MILD VERTIGO, by Mieko Kanai. Translated by Polly Barton.
By the end of the first, four-page-long sentence of “Mild Vertigo,” I found myself strongly identifying with Natsumi, the Tokyo housewife at the center of the Japanese author Mieko Kanai’s latest novel to be translated into English. Never mind that my life and Natsumi’s are nothing alike. Like her, I too began to fret about the cleanliness of my kitchen walls. My thoughts began to mimic the buzzy, galumphing rhythms of Natsumi’s interior world. I began to wonder whether I had always thought this way, whether this book was making me aware of the true nature of my mind for the first time. Such is the mesmerizing wonder of Kanai’s prose, as translated by Polly Barton.

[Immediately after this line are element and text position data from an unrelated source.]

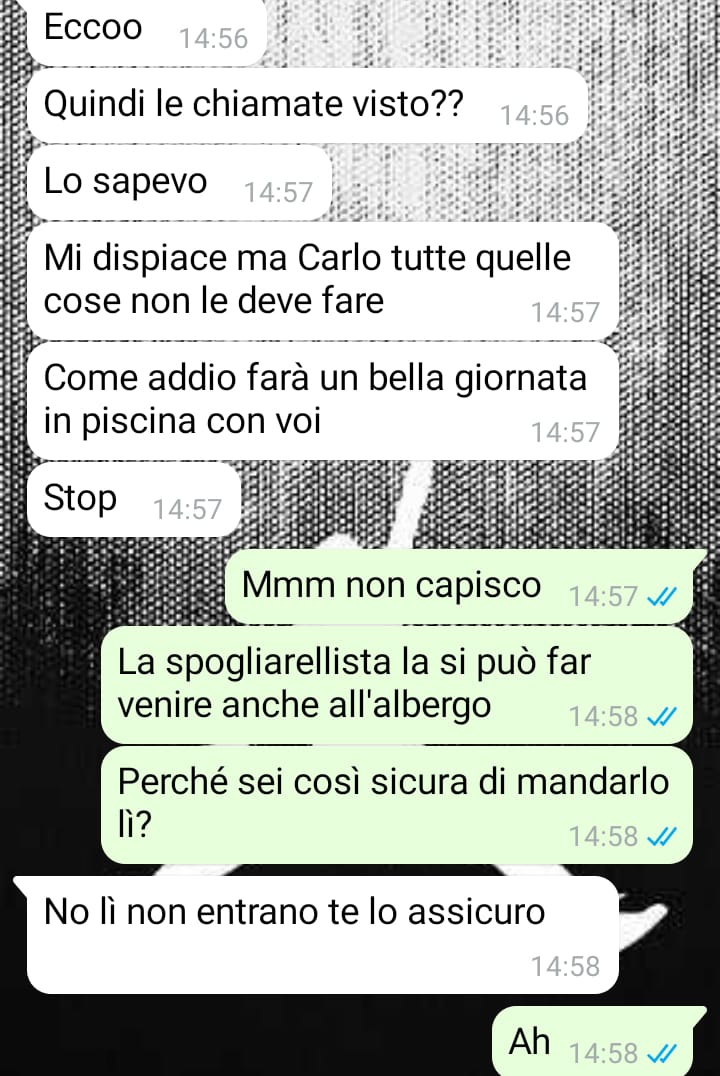The width and height of the screenshot is (720, 1076).
Task: Tap the 'Mmm non capisco' sent message
Action: pos(458,587)
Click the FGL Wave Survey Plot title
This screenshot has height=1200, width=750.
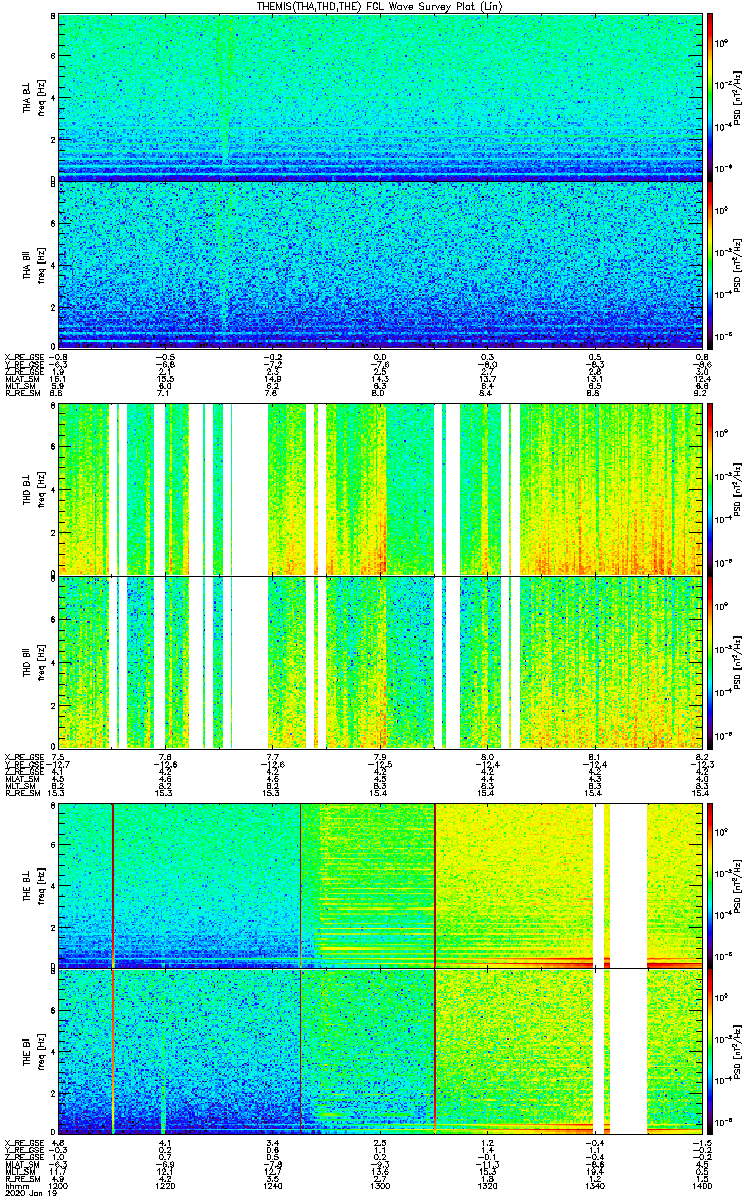(x=380, y=7)
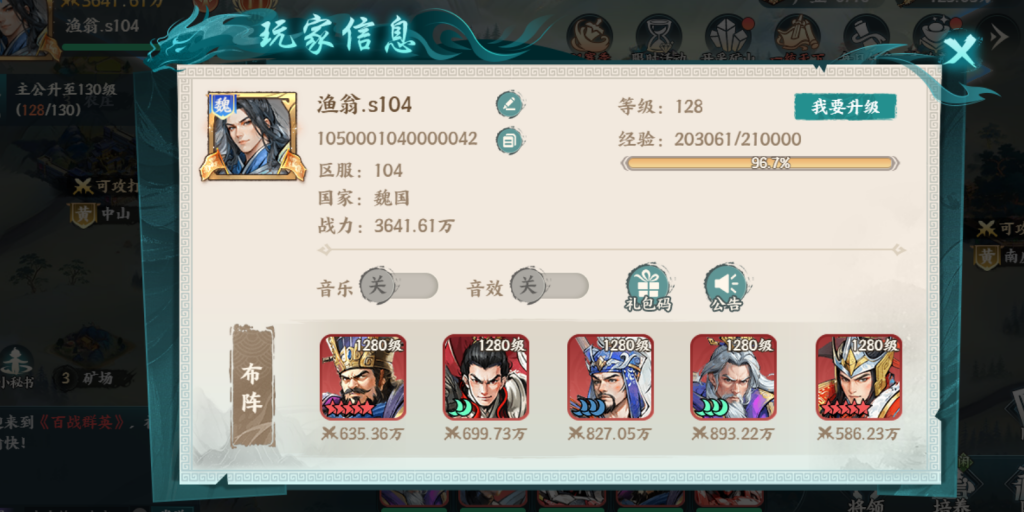Expand the top-right arrow menu
Screen dimensions: 1024x512
(999, 37)
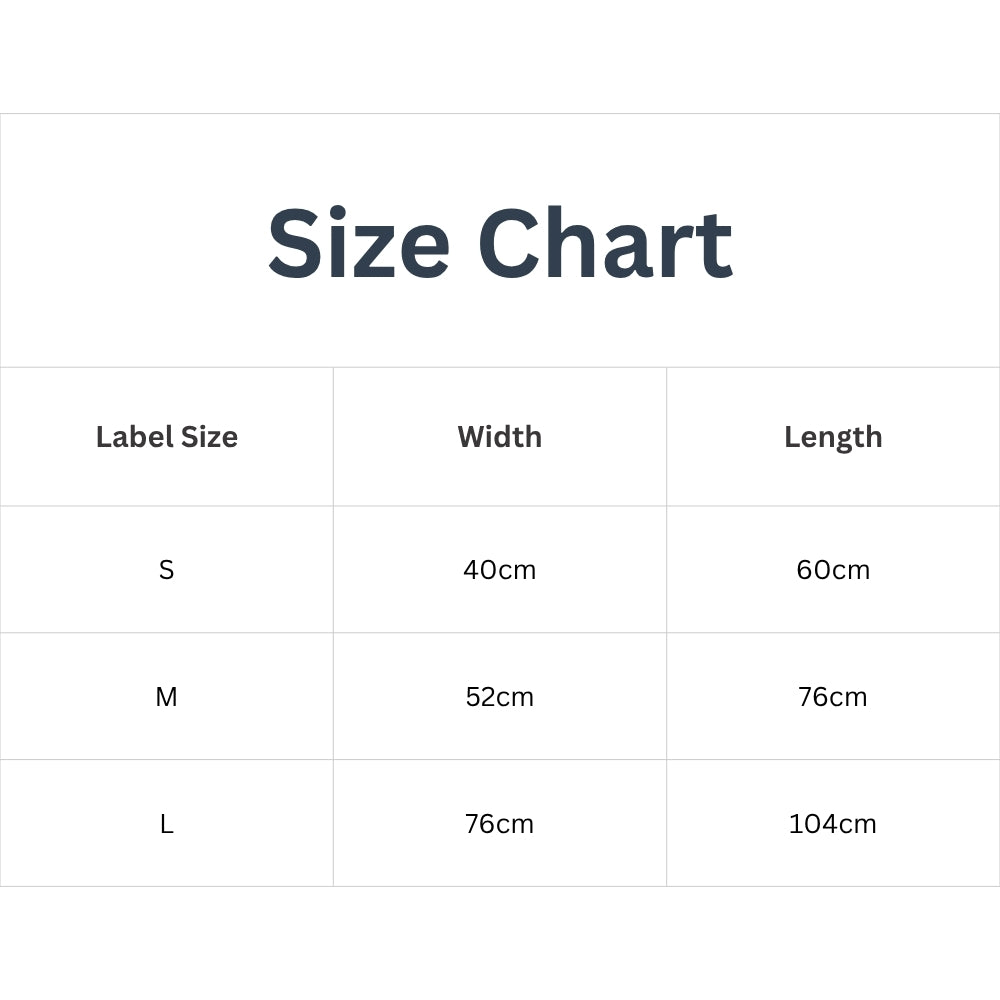
Task: Click the word "Chart" in the large title
Action: [605, 245]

Natsumi’s life is comfortably middle-class, and so crammed with never-changing routine that, when she finds an old shopping list in the pocket of a jacket that she hasn’t worn in months, she discovers that it’s identical to the long list she has just written. Her husband is odiously self-absorbed. Her young sons aren’t particularly loving. She is “no stranger to the impression that her life was boring, mediocre and eventless,” but tells herself that it is a “feeling that existed separately from any feeling of dissatisfaction.” She is no rebel. She conforms. She is the same at the end of the novel as she was in the beginning.
But every now and then, when she is washing dishes, maybe, or watching a lace curtain billow in the breeze, Natsumi comes to a place of quiet revelation so beautiful that it wakes her from this stupor. When her father shows her a photograph of herself in kindergarten, she is overcome with a rush of vivid memory: the polka-dot dress that was too small for her, a cat with different-colored eyes, a toy bear, the mysterious uncle in the wicker chair nearby. On another day she is making her children one of so many meals when she suddenly realizes how easily she can make them happy, and how precious and fleeting a skill that is, for any mother. She asks herself whether, “in a year’s time, putting ketchup-flavored butter rice in star-shaped molds would still make the children’s eyes light up, still make them cry out with pleasure.”
Like “Mrs. Dalloway,” “Mild Vertigo” plunges the reader into the mind of a woman of comfortable means who is trying to make sense of her world even as she is bombarded by a tumult of impressions, memories, worries, constraints. But as Clarissa Dalloway makes her way through interwar England, she can count on the predictability of Big Ben to guide her hours — “There! Out it booms” — whereas Natsumi’s 1990s Tokyo (this book was originally published in 1997 in Japan) is crammed with a chaotic confusion of sound: “a growling noise that sounded like a blend of a car engine and the little roar the gas boiler made when it was lit and the sound of the motor of the washing machine or the vacuum cleaner.”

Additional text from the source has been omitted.